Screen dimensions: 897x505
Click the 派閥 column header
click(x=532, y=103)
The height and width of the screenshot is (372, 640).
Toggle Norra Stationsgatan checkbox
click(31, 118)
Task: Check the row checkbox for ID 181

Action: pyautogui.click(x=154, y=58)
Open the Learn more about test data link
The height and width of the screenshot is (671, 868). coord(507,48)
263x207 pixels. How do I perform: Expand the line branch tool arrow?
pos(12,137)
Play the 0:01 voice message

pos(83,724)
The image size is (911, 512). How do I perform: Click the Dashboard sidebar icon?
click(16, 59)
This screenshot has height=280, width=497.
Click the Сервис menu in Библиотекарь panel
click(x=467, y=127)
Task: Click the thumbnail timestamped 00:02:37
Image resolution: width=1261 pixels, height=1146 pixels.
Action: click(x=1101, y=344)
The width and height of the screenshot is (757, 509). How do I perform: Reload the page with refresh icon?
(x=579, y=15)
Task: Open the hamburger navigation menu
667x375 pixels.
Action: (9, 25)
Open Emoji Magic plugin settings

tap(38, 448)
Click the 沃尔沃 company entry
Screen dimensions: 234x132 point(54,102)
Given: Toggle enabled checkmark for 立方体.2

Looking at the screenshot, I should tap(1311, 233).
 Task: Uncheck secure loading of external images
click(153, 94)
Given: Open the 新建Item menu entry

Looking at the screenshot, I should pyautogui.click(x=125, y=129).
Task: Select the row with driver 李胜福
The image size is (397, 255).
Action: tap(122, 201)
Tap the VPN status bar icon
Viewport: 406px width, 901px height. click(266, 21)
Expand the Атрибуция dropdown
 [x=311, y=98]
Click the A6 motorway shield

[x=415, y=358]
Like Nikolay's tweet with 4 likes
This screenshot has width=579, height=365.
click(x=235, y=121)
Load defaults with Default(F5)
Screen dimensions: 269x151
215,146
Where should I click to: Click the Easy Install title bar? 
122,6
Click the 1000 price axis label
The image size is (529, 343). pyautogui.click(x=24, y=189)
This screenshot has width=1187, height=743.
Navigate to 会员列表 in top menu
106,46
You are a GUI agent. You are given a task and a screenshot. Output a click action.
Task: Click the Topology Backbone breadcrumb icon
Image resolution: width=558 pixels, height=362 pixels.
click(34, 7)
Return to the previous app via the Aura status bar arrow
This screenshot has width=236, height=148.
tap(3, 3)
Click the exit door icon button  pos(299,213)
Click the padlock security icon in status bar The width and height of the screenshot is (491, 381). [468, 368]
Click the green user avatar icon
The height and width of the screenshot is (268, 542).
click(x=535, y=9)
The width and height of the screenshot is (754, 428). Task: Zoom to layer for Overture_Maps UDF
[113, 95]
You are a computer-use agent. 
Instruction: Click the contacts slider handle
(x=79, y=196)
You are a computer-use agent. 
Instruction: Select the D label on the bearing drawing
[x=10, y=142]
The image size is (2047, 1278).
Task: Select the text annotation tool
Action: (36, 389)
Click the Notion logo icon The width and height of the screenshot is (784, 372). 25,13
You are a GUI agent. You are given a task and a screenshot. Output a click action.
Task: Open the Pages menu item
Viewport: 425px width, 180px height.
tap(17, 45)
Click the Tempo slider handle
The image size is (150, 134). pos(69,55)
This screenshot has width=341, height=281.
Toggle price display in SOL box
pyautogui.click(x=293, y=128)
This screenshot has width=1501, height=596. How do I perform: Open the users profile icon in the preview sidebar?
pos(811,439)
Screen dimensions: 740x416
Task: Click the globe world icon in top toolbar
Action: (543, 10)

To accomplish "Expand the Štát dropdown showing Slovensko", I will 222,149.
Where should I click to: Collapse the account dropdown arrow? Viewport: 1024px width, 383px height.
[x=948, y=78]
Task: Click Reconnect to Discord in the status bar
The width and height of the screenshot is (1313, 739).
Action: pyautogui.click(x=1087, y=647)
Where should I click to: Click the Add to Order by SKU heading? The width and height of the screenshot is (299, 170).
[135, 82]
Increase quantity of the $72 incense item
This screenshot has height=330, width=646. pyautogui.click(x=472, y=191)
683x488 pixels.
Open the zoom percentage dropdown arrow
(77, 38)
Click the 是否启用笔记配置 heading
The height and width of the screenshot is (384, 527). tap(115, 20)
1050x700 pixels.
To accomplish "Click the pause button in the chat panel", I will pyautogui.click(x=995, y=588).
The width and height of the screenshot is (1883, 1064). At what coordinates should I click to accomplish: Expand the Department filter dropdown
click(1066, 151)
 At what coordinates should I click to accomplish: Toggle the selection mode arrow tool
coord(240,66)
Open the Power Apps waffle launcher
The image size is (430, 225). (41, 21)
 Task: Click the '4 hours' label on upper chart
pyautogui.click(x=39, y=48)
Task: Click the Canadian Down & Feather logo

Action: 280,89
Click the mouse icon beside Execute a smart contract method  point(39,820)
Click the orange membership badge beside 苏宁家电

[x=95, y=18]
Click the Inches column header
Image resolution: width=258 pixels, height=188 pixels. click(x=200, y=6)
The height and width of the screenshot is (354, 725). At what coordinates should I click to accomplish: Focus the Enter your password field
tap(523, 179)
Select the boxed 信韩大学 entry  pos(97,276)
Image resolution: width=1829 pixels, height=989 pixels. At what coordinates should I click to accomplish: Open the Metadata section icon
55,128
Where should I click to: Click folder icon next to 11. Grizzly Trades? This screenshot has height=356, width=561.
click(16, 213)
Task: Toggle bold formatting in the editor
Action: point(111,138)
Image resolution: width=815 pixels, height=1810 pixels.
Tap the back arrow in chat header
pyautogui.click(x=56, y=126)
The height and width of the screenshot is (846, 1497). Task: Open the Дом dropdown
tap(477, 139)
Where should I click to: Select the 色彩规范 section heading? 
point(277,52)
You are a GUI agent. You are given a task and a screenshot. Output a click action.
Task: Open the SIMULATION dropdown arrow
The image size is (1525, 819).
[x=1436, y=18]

━━━━━━━━━━━━━━━━━━━━

- **INSTRUCTION**
Put the material above into a two-column Markdown table headed Row and Line. Give each non-blank line its own row with a running number.

- **FINAL RESULT**
| Row | Line |
|---|---|
| 1 | Screen dimensions: 897x505 |
| 2 | Click the 派閥 column header |
| 3 | click(x=532, y=103) |
| 4 | The height and width of the screenshot is (372, 640). |
| 5 | Toggle Norra Stationsgatan checkbox |
| 6 | click(31, 118) |
| 7 | Task: Check the row checkbox for ID 181 |
| 8 | Action: pyautogui.click(x=154, y=58) |
| 9 | Open the Learn more about test data link |
| 10 | The height and width of the screenshot is (671, 868). coord(507,48) |
| 11 | 263x207 pixels. How do I perform: Expand the line branch tool arrow? |
| 12 | pos(12,137) |
| 13 | Play the 0:01 voice message |
| 14 | pos(83,724) |
| 15 | The image size is (911, 512). How do I perform: Click the Dashboard sidebar icon? |
| 16 | click(16, 59) |
| 17 | This screenshot has height=280, width=497. |
| 18 | Click the Сервис menu in Библиотекарь panel |
| 19 | click(x=467, y=127) |
| 20 | Task: Click the thumbnail timestamped 00:02:37 |
| 21 | Image resolution: width=1261 pixels, height=1146 pixels. |
| 22 | Action: click(x=1101, y=344) |
| 23 | The width and height of the screenshot is (757, 509). How do I perform: Reload the page with refresh icon? |
| 24 | (x=579, y=15) |
| 25 | Task: Open the hamburger navigation menu |
| 26 | 667x375 pixels. |
| 27 | Action: (9, 25) |
| 28 | Open Emoji Magic plugin settings |
| 29 | tap(38, 448) |
| 30 | Click the 沃尔沃 company entry |
| 31 | Screen dimensions: 234x132 point(54,102) |
| 32 | Given: Toggle enabled checkmark for 立方体.2 |
| 33 | Looking at the screenshot, I should tap(1311, 233). |
| 34 |  Task: Uncheck secure loading of external images |
| 35 | click(153, 94) |
| 36 | Given: Open the 新建Item menu entry |
| 37 | Looking at the screenshot, I should pyautogui.click(x=125, y=129). |
| 38 | Task: Select the row with driver 李胜福 |
| 39 | The image size is (397, 255). |
| 40 | Action: tap(122, 201) |
| 41 | Tap the VPN status bar icon |
| 42 | Viewport: 406px width, 901px height. click(266, 21) |
| 43 | Expand the Атрибуция dropdown |
| 44 |  [x=311, y=98] |
| 45 | Click the A6 motorway shield |
| 46 | [x=415, y=358] |
| 47 | Like Nikolay's tweet with 4 likes |
| 48 | This screenshot has width=579, height=365. |
| 49 | click(x=235, y=121) |
| 50 | Load defaults with Default(F5) |
| 51 | Screen dimensions: 269x151 |
| 52 | 215,146 |
| 53 | Where should I click to: Click the Easy Install title bar?  |
| 54 | 122,6 |
| 55 | Click the 1000 price axis label |
| 56 | The image size is (529, 343). pyautogui.click(x=24, y=189) |
| 57 | This screenshot has width=1187, height=743. |
| 58 | Navigate to 会员列表 in top menu |
| 59 | 106,46 |
| 60 | You are a GUI agent. You are given a task and a screenshot. Output a click action. |
| 61 | Task: Click the Topology Backbone breadcrumb icon |
| 62 | Image resolution: width=558 pixels, height=362 pixels. |
| 63 | click(34, 7) |
| 64 | Return to the previous app via the Aura status bar arrow |
| 65 | This screenshot has width=236, height=148. |
| 66 | tap(3, 3) |
| 67 | Click the exit door icon button  pos(299,213) |
| 68 | Click the padlock security icon in status bar The width and height of the screenshot is (491, 381). [468, 368] |
| 69 | Click the green user avatar icon |
| 70 | The height and width of the screenshot is (268, 542). |
| 71 | click(x=535, y=9) |
| 72 | The width and height of the screenshot is (754, 428). Task: Zoom to layer for Overture_Maps UDF |
| 73 | [113, 95] |
| 74 | You are a computer-use agent.  |
| 75 | Instruction: Click the contacts slider handle |
| 76 | (x=79, y=196) |
| 77 | You are a computer-use agent.  |
| 78 | Instruction: Select the D label on the bearing drawing |
| 79 | [x=10, y=142] |
| 80 | The image size is (2047, 1278). |
| 81 | Task: Select the text annotation tool |
| 82 | Action: (36, 389) |
| 83 | Click the Notion logo icon The width and height of the screenshot is (784, 372). 25,13 |
| 84 | You are a GUI agent. You are given a task and a screenshot. Output a click action. |
| 85 | Task: Open the Pages menu item |
| 86 | Viewport: 425px width, 180px height. |
| 87 | tap(17, 45) |
| 88 | Click the Tempo slider handle |
| 89 | The image size is (150, 134). pos(69,55) |
| 90 | This screenshot has width=341, height=281. |
| 91 | Toggle price display in SOL box |
| 92 | pyautogui.click(x=293, y=128) |
| 93 | This screenshot has width=1501, height=596. How do I perform: Open the users profile icon in the preview sidebar? |
| 94 | pos(811,439) |
| 95 | Screen dimensions: 740x416 |
| 96 | Task: Click the globe world icon in top toolbar |
| 97 | Action: (543, 10) |
| 98 | To accomplish "Expand the Štát dropdown showing Slovensko", I will 222,149. |
| 99 | Where should I click to: Collapse the account dropdown arrow? Viewport: 1024px width, 383px height. |
| 100 | [x=948, y=78] |
| 101 | Task: Click Reconnect to Discord in the status bar |
| 102 | The width and height of the screenshot is (1313, 739). |
| 103 | Action: pyautogui.click(x=1087, y=647) |
| 104 | Where should I click to: Click the Add to Order by SKU heading? The width and height of the screenshot is (299, 170). |
| 105 | [135, 82] |
| 106 | Increase quantity of the $72 incense item |
| 107 | This screenshot has height=330, width=646. pyautogui.click(x=472, y=191) |
| 108 | 683x488 pixels. |
| 109 | Open the zoom percentage dropdown arrow |
| 110 | (77, 38) |
| 111 | Click the 是否启用笔记配置 heading |
| 112 | The height and width of the screenshot is (384, 527). tap(115, 20) |
| 113 | 1050x700 pixels. |
| 114 | To accomplish "Click the pause button in the chat panel", I will pyautogui.click(x=995, y=588). |
| 115 | The width and height of the screenshot is (1883, 1064). At what coordinates should I click to accomplish: Expand the Department filter dropdown |
| 116 | click(1066, 151) |
| 117 |  At what coordinates should I click to accomplish: Toggle the selection mode arrow tool |
| 118 | coord(240,66) |
| 119 | Open the Power Apps waffle launcher |
| 120 | The image size is (430, 225). (41, 21) |
| 121 |  Task: Click the '4 hours' label on upper chart |
| 122 | pyautogui.click(x=39, y=48) |
| 123 | Task: Click the Canadian Down & Feather logo |
| 124 | Action: 280,89 |
| 125 | Click the mouse icon beside Execute a smart contract method  point(39,820) |
| 126 | Click the orange membership badge beside 苏宁家电 |
| 127 | [x=95, y=18] |
| 128 | Click the Inches column header |
| 129 | Image resolution: width=258 pixels, height=188 pixels. click(x=200, y=6) |
| 130 | The height and width of the screenshot is (354, 725). At what coordinates should I click to accomplish: Focus the Enter your password field |
| 131 | tap(523, 179) |
| 132 | Select the boxed 信韩大学 entry  pos(97,276) |
| 133 | Image resolution: width=1829 pixels, height=989 pixels. At what coordinates should I click to accomplish: Open the Metadata section icon |
| 134 | 55,128 |
| 135 | Where should I click to: Click folder icon next to 11. Grizzly Trades? This screenshot has height=356, width=561. |
| 136 | click(16, 213) |
| 137 | Task: Toggle bold formatting in the editor |
| 138 | Action: point(111,138) |
| 139 | Image resolution: width=815 pixels, height=1810 pixels. |
| 140 | Tap the back arrow in chat header |
| 141 | pyautogui.click(x=56, y=126) |
| 142 | The height and width of the screenshot is (846, 1497). Task: Open the Дом dropdown |
| 143 | tap(477, 139) |
| 144 | Where should I click to: Select the 色彩规范 section heading?  |
| 145 | point(277,52) |
| 146 | You are a GUI agent. You are given a task and a screenshot. Output a click action. |
| 147 | Task: Open the SIMULATION dropdown arrow |
| 148 | The image size is (1525, 819). |
| 149 | [x=1436, y=18] |